13-years-ago, on this exact date, GTA 4 was released for the Xbox 360 and the PS3 to much fanfare, wide critical acclaim, and massive commercial success. By 2008, GTA 4 had been in the works for a while, and fans had been anticipating a sequel to the dearly beloved GTA San Andreas since 2004.

But if early trailers and marketing material were anything to go by, then the upcoming title was shaping up to be different than the last. Fans, by that point, had grown accustomed to GTA as satire-rich, action romps, with hints of serious undertones, but never saw it as a gritty crime drama.

Yet that is exactly what Rockstar Games envisioned the next Grand Theft Auto title to be, and the result was a rather divisive title in the community. The true genius of GTA 4 lies in its inherent ability to evoke a passionate reaction from the audience. The catch is, it can easily sway either way - negative or positive.

As the first game in the series to divide public opinion since the early days of the franchise, what made GTA 4 distinct from the rest of the series?

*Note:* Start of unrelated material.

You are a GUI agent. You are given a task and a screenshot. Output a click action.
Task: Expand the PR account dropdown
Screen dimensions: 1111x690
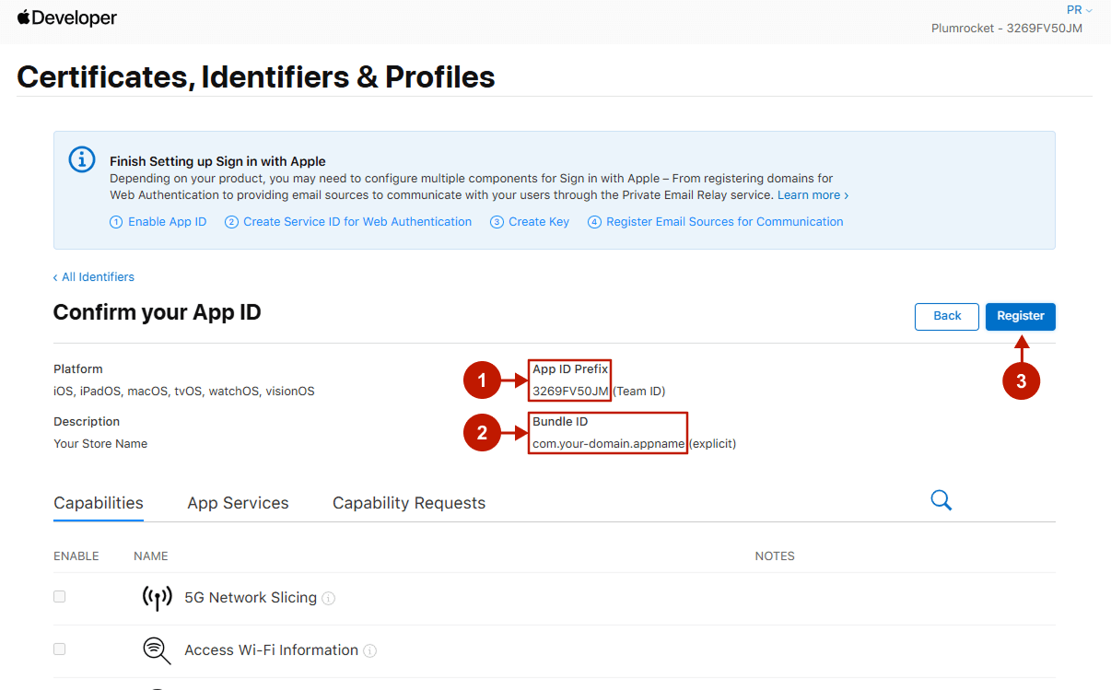(1079, 10)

What makes GTA 4 so distinct from the rest of the series?

A gritty tone and narrative


"Tone" has always been a rather subjective topic, but it can be broken down into smaller, less vague elements, that when put together, collectively form the "tone" of a game. In cinema, the tone is derived from several elements such as lighting, editing, cinematography, and even the actor's performances.

The same rules apply to the medium of games, as GTA 4 illustrated that a much-muted color palette and de-saturated look to the city gave it a distinct tone. But it would be an oversight to suggest that GTA 4 was the first game in the series to have utilized color grading and palette as a way to relay a singular tone.

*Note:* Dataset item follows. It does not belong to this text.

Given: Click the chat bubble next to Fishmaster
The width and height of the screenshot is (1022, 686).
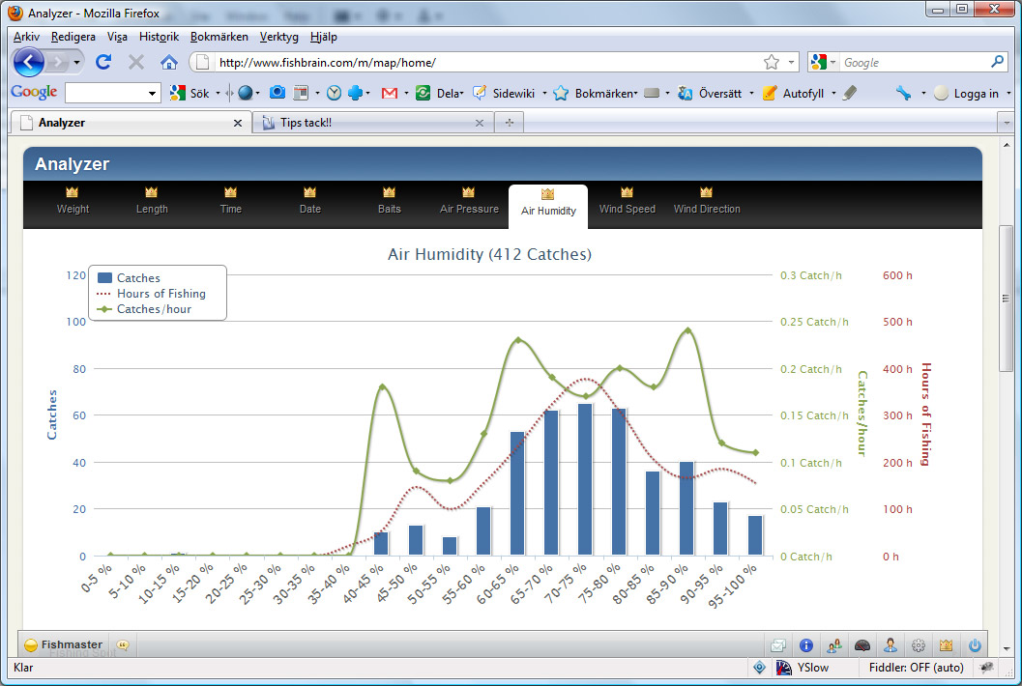Looking at the screenshot, I should pyautogui.click(x=123, y=644).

Each game in the past has had a distinct art style and approach to color grading. For instance, the neon sheen over Vice City is the first thing players thought of when looking back on their visual memories of the game. While they also thought of San Andreas' particular shade of sunset-yellow during that particular time of the day.

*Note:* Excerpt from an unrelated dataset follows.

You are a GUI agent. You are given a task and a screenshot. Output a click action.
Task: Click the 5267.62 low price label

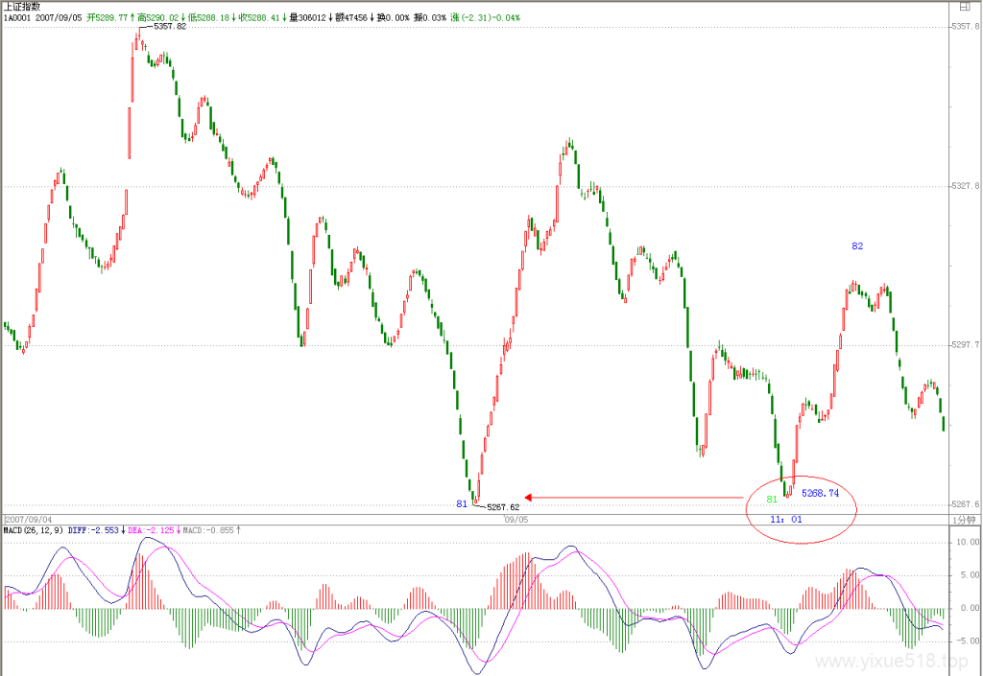503,507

Rockstar Games have always utilized a dominant color grade for a variety of purposes. Giving the open-world city a personality of its own is a big part, as the city itself is a huge character in the GTA games.

GTA 4 adopted a far grimmer color palette, with many bright colors almost drained from the picture. Giving Liberty City a distinct, soulless personality that played very well into the kind of story the game was attempting to tell.



GTA 4's story begins with an Eastern-European immigrant, Niko, arriving in Liberty City in hopes of living comfortably with his cousin Roman. He soon discovers that Roman is, in fact, living in discomfort and always finds himself in some trouble. After which Niko decides to help him out, and players soon find him embroiled in matters of the Russian mob.

Slowly but surely, GTA 4 reveals Niko's true intentions of coming to Liberty City: to seek revenge on the men who had wronged him back in his days in the Army. This is a very different kind of story than San Andreas and Vice City.

While the game has its moments of levity, fun, and humor, its ultimate goal is to be a gritty crime drama. This makes it distinct, and the biggest creative risk Rockstar had taken up until that point.



While the players had fairly little trouble getting used to the "Batman Begins"-ish tone and narrative, the gameplay did cause some trouble. One of the biggest distinctions was how cars were handled in a way that seemed to have realistic weight.

For comparison's sake, it was akin to suddenly a sim-style racing game a la F1 right after playing Need for Speed, which is an arcade-style racing game. The difference was night and day, and the players couldn't help but feel the game was intentionally trying not to be fun.

While it is almost certain that Rockstar's goal was probably to add weight to the player's actions and a sense of realism, it wasn't a big hit with everyone, which the kind of risk studios must take truly revolutionary.

Other new gameplay includes a rather serviceable yet often disappointing cover system, which feels like a much more unpolished version of the Gears of War cover system.

The gameplay continues to divide fans, as some believe it not to have aged well. Simply put, GTA 4 was attempting to be the most "grounded" game of all that came before, as is reflected in its lack of ridiculous airplanes, jetpacks, or submarines.

The game's goal was to tell a story, and all the ridiculous humor and childish puns in the world weren't going to come between the game and the player.